The worst form of slavery is to willingly offer yourself on the auction block, get bought and pretend you are free. This is what participation in the mechanism called Reducing Emissions from Deforestation and forest Degradation (REDD) is.
This publication by the No REDD in Africa Network aims to demystify REDD and REDD-type projects, and all their variants, and show them for what they are: unjust mechanisms designed to usher in a new phase of colonization of the Africa continent. From examples presented, it is clear that REDD is a scam and the polluters know that they are buying the “right” to pollute.

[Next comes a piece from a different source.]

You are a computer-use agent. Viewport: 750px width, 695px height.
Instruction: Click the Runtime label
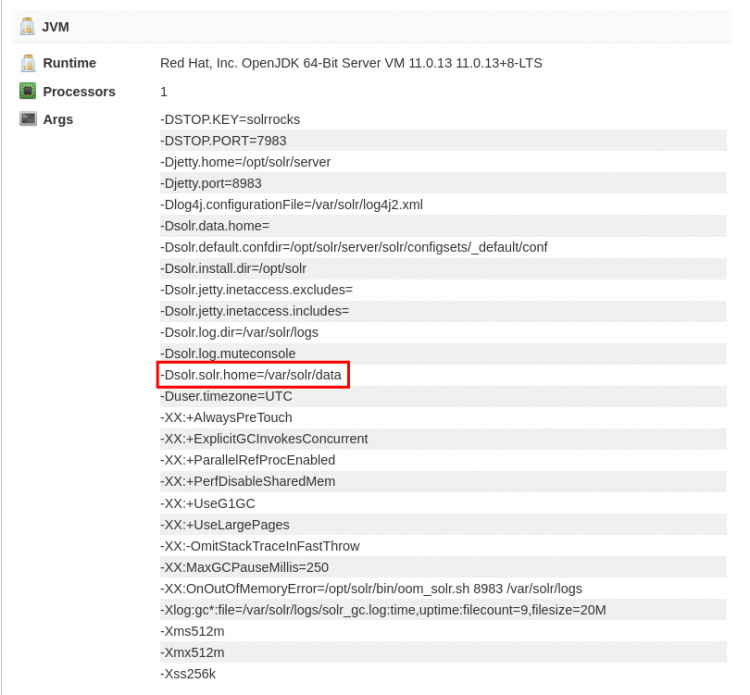(69, 63)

The No REDD in Africa Network warns that REDD may be the ultimate wedge to crack open the door for the invasion of the African continent with genetically modified crops and trees. Furthermore, REDD threatens to take over soils, water (blue carbon) and entire eco-systems. It may also rekindle the culture of colonial plantation agriculture infamously called ‘cash cropping’. In Africa, REDD is emerging as a new form of colonialism, economic subjugation and impoverishment, and must be stopped.
About the Author
Nnimmo Bassey is a Nigerian environmental justice activist, architect, essayist and poet. He is the director of the ecological think-tank, Health of Mother Earth Foundation (HOMEF) and coordinator of Oilwatch International. He was the chair of Friends of the Earth International (the largest grassroots environmental organisation in the world) from 2008-2012 as well as the co-founder and executive director of Environmental Rights Action (1993-2013) which is based in Nigeria (in Benin city, Lagos, Abuja, Port Harcourt and Yenagoa). He was a co-recipient of the 2010 Right Livelihood Award also known as the “Alternative Nobel Prize.” In 2012 he received the Rafto Human Rights Award and in 2014 he was awarded Nigeria’s national honour as a Member of the Federal Republic (MFR) in recognition of his environmental activism. Nnimmo Bassey is the author of the highly acclaimed book, To Cook a Continent, which details the destructive impacts of the extractive industries and the climate crises in Africa. He has also authored books on architecture. His poetry focuses on environmental justice. 'We thought it was oil but it was blood' and 'I will not dance to your beat', are two of his most widely known books of poems.